One could argue that the lyrics are in fact the whole point, and the music and singing voice is merely a vector for your poem, but to deflate the significance of the musical components like that is idiotic. If you are doing it that way, you would find a more impressive vehicle than such a non-event as a pattern of closely related diatonic chords. You would find rhythms that felt crunchy and fragmented, like walking down a steep path of loose gravel, or vocals as smooth as a cashmere scarf slipping off a varnished table, or a spooky delivery that holds an apprehensive emotional state, like an old door creakily pushing open. This is why rap music is brilliant. It’s why Billie Eilish is brilliant, too. And it’s why most singer-songwriters and productions that make it to Radio 1, even some through BBC Introducing, are not. Any track that holds something weird and unconventional, even if it’s merely the occasional tickle of an idea, is going to have a longer half-life in any local music scene than if you are just another member of your species with a voice and an instrument.


The same goes for the production. Many small studios are well-equipped but somewhat lacking in expertise, so although each instrument sounds more polished than the artist could produce on their own, it doesn’t have that high-refractive-index gleam and coruscance of someone who understands exactly how to balance the frequencies of the overall sound. This requires some work on the artist’s part to learn about what kind of digital manipulation their musical components need. However, I would say, hang the expense and work on your own, clean and live-sounding capture: there is nothing better than an honest live performance, because that kind of charisma, chemistry and charm absolutely cannot be faked, even if the music ends up a little wonky.


The studio sound is hard to get right without years of work, but some well-chosen microphones placed with discernment and care can produce the most engaging recorded performances with a few weeks’ diligent practise. Get rid of the roomy sound by simply finding the best locations for microphones and baffles.

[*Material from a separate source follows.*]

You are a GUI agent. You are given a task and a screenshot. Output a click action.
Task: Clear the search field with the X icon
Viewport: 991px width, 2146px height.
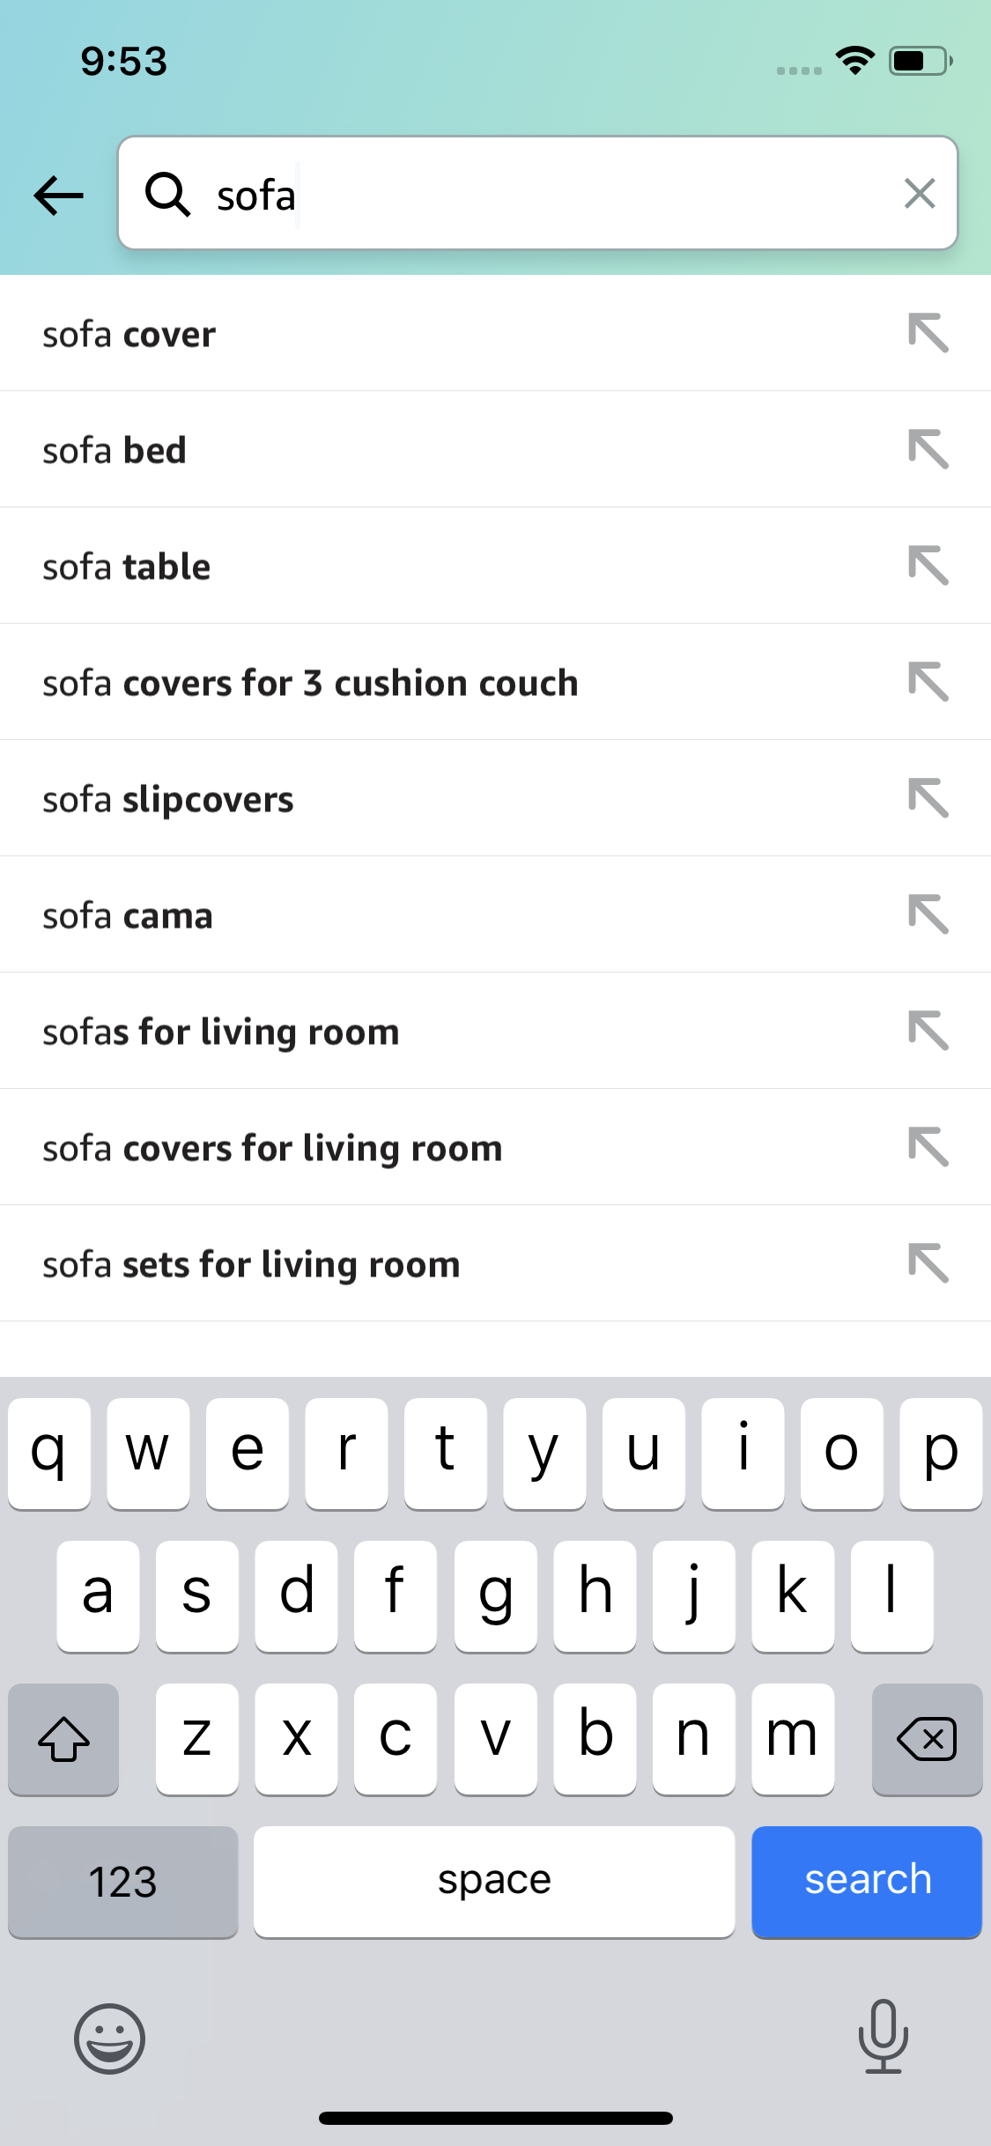pyautogui.click(x=920, y=194)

Calculate how long sound will take to travel between microphones placed a few feet apart, because your ear will be able to detect inconsistencies in the delay, and you will have the most immense stereo effect. Play with the equaliser and the compressors. Learn about gain and recording levels for purposes of pristine clarity and dynamics rather than just for volume.


Your music is not unique because you’ve written it; it’s unique because the entire story that got you to the point of creating the work is unique, in much the same way that the ideas I express in this blog are hardly original, but I write about them because I have opinions which are founded in experience and extensive consideration of the ideas. The whole blog is packaged in a style and a language which I enjoy reading myself, rather than in the straightforward, neat and businesslike stack of unambiguous sentences favoured by many bloggers and journalists. In much the same way that you wouldn't advocate prolixity for prolixity's sake, why would you communicate any point in as few words as possible when you can sizzle with delight at exploring a musical idea synesthetically? And why would you write a four-chord song when you can shuffle up semitones and seamlessly leap across almost impossible gaps in the tonality, using harmony like quantum tunnelling?


Songwriters have to follow through with all their background, not just by playing chords because they sound good, but creating combinations of notes and sounds and textures and frequencies that absolutely capture the essence of that story. In reviewing a piece of music, asking what the artist was trying to achieve, you give yourself the opportunity to make inferences about another artist’s intentions. These may be completely wrong, of course. But in doing so, you’ll discover something about your own work that you didn’t realise you knew.